§ **Data excerpts**:
[Start of Attachment]

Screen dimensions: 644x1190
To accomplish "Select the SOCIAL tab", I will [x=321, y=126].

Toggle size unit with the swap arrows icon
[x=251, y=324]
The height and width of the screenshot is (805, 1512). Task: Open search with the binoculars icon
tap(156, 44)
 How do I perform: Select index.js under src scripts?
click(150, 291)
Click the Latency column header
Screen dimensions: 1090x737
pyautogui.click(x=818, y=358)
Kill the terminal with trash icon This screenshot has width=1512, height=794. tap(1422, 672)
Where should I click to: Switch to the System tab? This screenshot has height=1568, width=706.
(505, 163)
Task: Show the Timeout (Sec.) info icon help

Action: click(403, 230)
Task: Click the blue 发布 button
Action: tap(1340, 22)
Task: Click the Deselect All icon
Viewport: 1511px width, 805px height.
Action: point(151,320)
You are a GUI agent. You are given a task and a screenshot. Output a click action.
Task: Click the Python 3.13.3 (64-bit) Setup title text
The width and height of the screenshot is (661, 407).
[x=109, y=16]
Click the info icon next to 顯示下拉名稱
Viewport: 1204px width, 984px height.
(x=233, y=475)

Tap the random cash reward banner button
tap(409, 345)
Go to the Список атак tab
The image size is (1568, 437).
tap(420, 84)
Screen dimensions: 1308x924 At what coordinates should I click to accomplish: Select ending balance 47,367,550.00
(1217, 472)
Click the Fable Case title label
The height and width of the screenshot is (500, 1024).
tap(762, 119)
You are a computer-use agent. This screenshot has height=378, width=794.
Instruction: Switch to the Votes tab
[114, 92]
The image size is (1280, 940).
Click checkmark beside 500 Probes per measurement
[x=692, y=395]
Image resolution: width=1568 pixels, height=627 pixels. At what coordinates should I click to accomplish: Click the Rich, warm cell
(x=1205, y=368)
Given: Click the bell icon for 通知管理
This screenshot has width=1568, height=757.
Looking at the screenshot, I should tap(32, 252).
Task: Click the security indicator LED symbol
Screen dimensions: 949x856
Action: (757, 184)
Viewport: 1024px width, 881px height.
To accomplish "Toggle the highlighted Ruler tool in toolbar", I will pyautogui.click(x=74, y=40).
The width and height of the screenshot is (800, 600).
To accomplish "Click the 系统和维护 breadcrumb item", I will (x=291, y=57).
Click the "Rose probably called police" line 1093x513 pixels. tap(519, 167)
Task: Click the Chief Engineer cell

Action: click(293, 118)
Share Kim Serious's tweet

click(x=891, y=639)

[End of Attachment]

§ **Work item**: The entries above hold the needed span. Transcribe exactly the lines from the one with "Viewport: 1204px width, 984px height." to the one with "Viewport: 1024px width, 881px height.", both included.

§ **Task solution**:
Viewport: 1204px width, 984px height.
(x=233, y=475)

Tap the random cash reward banner button
tap(409, 345)
Go to the Список атак tab
The image size is (1568, 437).
tap(420, 84)
Screen dimensions: 1308x924 At what coordinates should I click to accomplish: Select ending balance 47,367,550.00
(1217, 472)
Click the Fable Case title label
The height and width of the screenshot is (500, 1024).
tap(762, 119)
You are a computer-use agent. This screenshot has height=378, width=794.
Instruction: Switch to the Votes tab
[114, 92]
The image size is (1280, 940).
Click checkmark beside 500 Probes per measurement
[x=692, y=395]
Image resolution: width=1568 pixels, height=627 pixels. At what coordinates should I click to accomplish: Click the Rich, warm cell
(x=1205, y=368)
Given: Click the bell icon for 通知管理
This screenshot has width=1568, height=757.
Looking at the screenshot, I should tap(32, 252).
Task: Click the security indicator LED symbol
Screen dimensions: 949x856
Action: (757, 184)
Viewport: 1024px width, 881px height.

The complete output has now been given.